|Current mood:|| awake|
|Current music:||No Doubt - "It's my life"|
the night has fallen down the staircase
i dont want happiness.
i just want to feel like im alive.
this grave human experience emphasizes connection and trust, it depends heavily on emotion and passion. but i just realized last night that it isnt always that simple.
and i thought, as people passed me curiously, about those warm summer nights during which i would jog in arcadia park and occasionally behind hillwood middle school, music sinking into my thoughts like aloe, with city lights strung together like it was christmas. i do not miss being lonely, i miss being alone.
but we are always alone.
the basic human condition is one of absolute solitude, filtered by a few plastic connections.
i sat outside my dorm, buried my face in my arms, and cried like i was falling apart.
but i really should not have bothered.
you know, you are beautiful because you have not tasted tears since you left me. with the suicide dolly off your back, you are in your room, stringing your guitar, and playing a love song for that beautiful christian prom queen listening eagerly on the phone. and she is lovely. and you are jaded.

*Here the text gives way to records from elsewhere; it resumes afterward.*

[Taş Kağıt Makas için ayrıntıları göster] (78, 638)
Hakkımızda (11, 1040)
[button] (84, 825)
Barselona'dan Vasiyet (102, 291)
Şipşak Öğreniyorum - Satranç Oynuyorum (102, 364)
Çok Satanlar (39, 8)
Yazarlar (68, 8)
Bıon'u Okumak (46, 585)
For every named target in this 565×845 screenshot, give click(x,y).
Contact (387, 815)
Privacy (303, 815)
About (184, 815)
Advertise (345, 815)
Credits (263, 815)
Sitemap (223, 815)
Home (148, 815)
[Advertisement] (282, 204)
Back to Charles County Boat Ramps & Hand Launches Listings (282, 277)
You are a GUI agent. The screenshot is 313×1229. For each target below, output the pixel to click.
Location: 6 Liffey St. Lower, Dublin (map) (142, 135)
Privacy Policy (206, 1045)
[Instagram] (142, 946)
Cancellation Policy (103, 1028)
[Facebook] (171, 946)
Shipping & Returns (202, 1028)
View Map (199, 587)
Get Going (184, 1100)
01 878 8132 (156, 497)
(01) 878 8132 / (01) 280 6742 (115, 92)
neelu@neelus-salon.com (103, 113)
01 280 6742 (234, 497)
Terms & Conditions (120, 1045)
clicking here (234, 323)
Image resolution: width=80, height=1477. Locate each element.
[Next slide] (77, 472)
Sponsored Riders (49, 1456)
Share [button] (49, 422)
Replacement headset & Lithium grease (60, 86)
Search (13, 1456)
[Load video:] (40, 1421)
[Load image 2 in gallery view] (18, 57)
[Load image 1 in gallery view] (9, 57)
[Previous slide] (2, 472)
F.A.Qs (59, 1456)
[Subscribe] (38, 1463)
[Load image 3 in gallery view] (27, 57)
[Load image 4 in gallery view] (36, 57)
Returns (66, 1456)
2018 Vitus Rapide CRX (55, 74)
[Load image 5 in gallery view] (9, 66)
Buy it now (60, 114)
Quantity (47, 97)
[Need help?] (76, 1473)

and it is picture-perfect as the two of you hold hands and walk down the apathetic hallways, grinning at each other.
and i am wandering the campus alone at night. holding no ones hand. not grinning.
your ghost is walking next to me. that
beautiful trace of you i hallucinated about for weeks on end over the summer, when i could not sleep or breathe.
and we will open our mouths, wanting to break the silence, but decide that it is better than anything we have to say.